Over-the-Air Computation over Balanced Numerals
This addresses efficient gradient aggregation in federated learning for edge devices, but it is incremental as it builds on existing over-the-air computation methods.
The study tackles the problem of continuous-valued gradient aggregation in federated edge learning by proposing a digital over-the-air computation scheme using balanced numerals, achieving theoretical mean squared error performance without precise synchronization or channel estimation.
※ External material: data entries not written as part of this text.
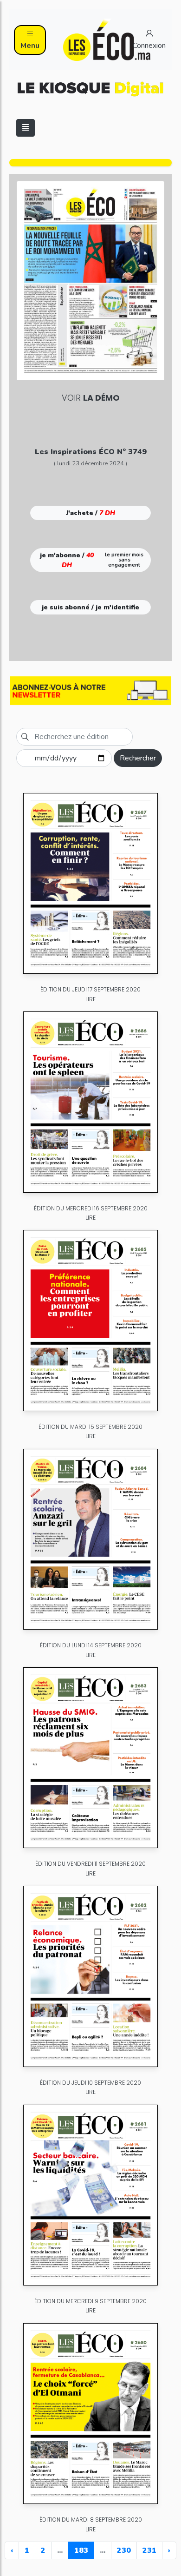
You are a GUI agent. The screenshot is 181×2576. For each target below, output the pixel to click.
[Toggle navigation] (25, 128)
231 (149, 2550)
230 (124, 2550)
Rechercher (138, 758)
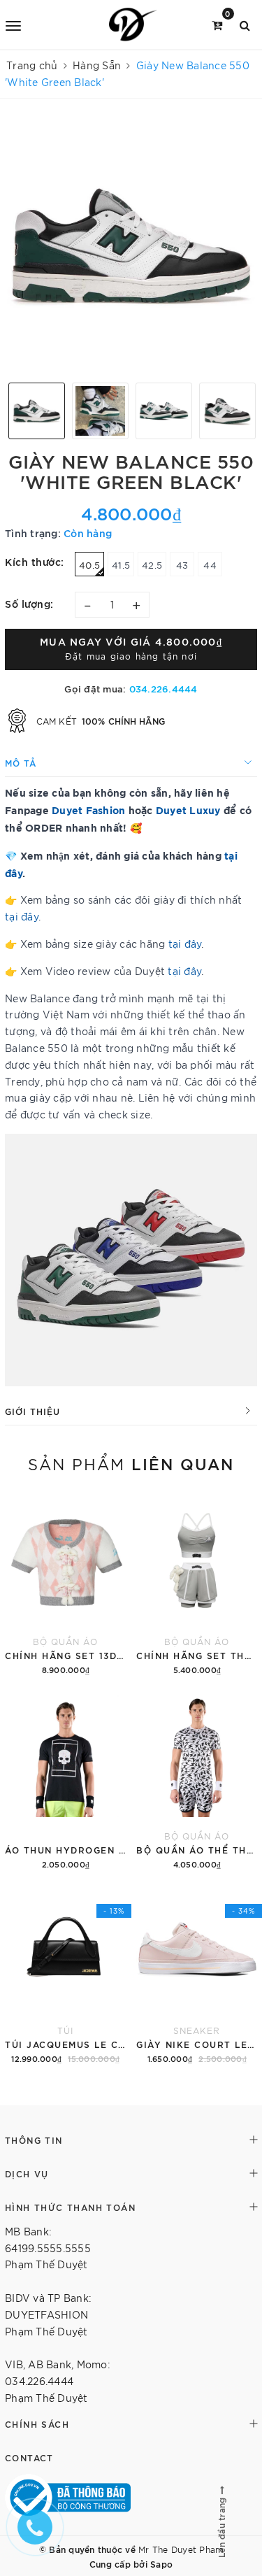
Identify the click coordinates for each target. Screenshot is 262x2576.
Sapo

In this study, a digital over-the-air computation (OAC) scheme for achieving continuous-valued gradient aggregation is proposed. It is shown that the average of a set of real-valued parameters can be calculated approximately by using the average of the corresponding numerals, where the numerals are obtained based on a balanced number system. By using this property, the proposed scheme encodes the local gradients into a set of numerals. It then determines the positions of the activated orthogonal frequency division multiplexing (OFDM) subcarriers by using the values of the numerals. To eliminate the need for a precise sample-level time synchronization, channel estimation overhead, and power instabilities due to the channel inversion, the proposed scheme also uses a non-coherent receiver at the edge server (ES) and does not utilize a pre-equalization at the edge devices (EDs). Finally, the theoretical mean squared error (MSE) performance of the proposed scheme is derived and its performance for federated edge learning (FEEL) is demonstrated.